Aklı başında olan kimseye düşen, yalnızca Allah Teâlâ'ya ibadet etmesidir. Çünkü Yüce Allah; insana dini yararları elde etmesi için dinî ilimleri içeren kitaplar indirmiştir. Ayrıca dünyada salih kullarını dost edinip, koruyarak onlara yardım eder. Böylece onlar dünya menfaatlerini elde ederler ve düşmanlık edenlerin düşmanlığı kendilerine zarar vermez.

• في الآيات جماع الأخلاق، فعلى العبد أن يعفو عمن ظلمه، ويعطي من حرمه، ويصل من قطعه.
Ayetlerde, istikamet üzere Peygamber -sallallahu aleyhi ve sellem-'in dosdoğru yolunda yürüyen Müslümanlara, Yüce Allah'ın peygamberine ve velilerine yardım ettiği gibi onlara da yardım edeceğine dair müjde vardır.
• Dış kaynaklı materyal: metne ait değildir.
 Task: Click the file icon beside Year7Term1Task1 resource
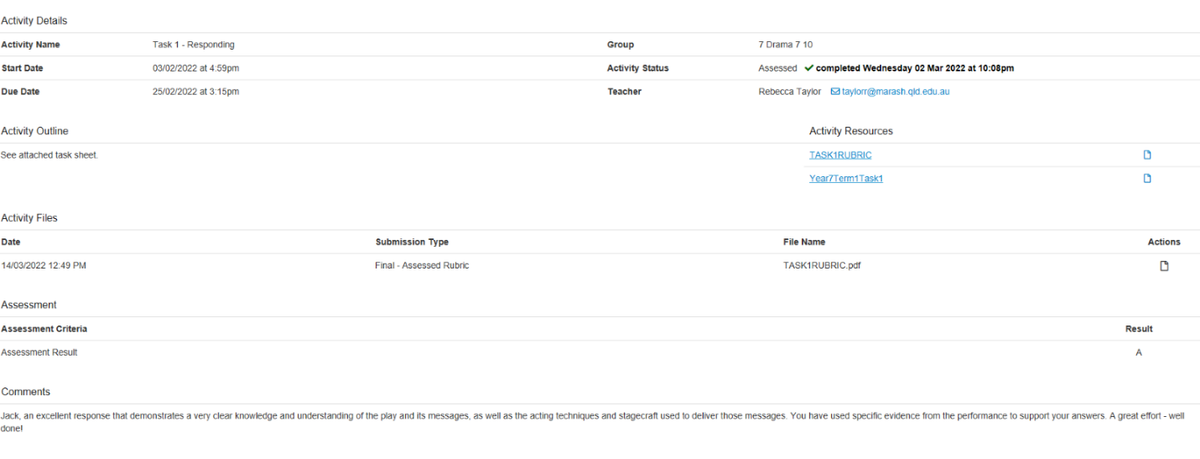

• على العبد إذا مَسَّه سوء من الشيطان - فأذنب بفعل محرم، أو ترك واجب - أن يستغفر الله تعالى، ويستدرك ما فرط منه بالتوبة النصوح والحسنات الماحية.
Ayetlerde tüm güzel ahlak özellikleri mevcuttur. Kulun üzerine düşen; kendisine zulmedeni affetmesi, kendisine vermeyene vermesi ve kendisi ile ilişkiyi kesen ile bağını devam ettirmesidir.

• الواجب على العاقل عبادة الله تعالى؛ لأنه هو الذي يحقق له منافع الدين بإنزال الكتاب المشتمل على العلوم العظيمة في الدّين، ومنافع الدنيا بتولّي الصالحين من عباده وحفظه لهم ونصرته إياهم، فلا تضرهم عداوة من عاداهم.
Haram fiil işlemesi veya bir farzı terk etmesi hususunda Şeytan'dan bir kötülük dokunduğunda kulun üzerine düşen Allah Teâlâ'ya istiğfar ederek, nasuh/samimi bir tevbe etmek ve günahlara kefaret olan iyilikler yapmaktır.

 
ترجمة معاني سورة: الأعراف
فهرس السور رقم الصفحة
 
ترجمة معاني القرآن الكريم - الترجمة التركية للمختصر في تفسير القرآن الكريم - فهرس التراجم

الترجمة التركية للمختصر في تفسير القرآن الكريم، صادر عن مركز تفسير للدراسات القرآنية.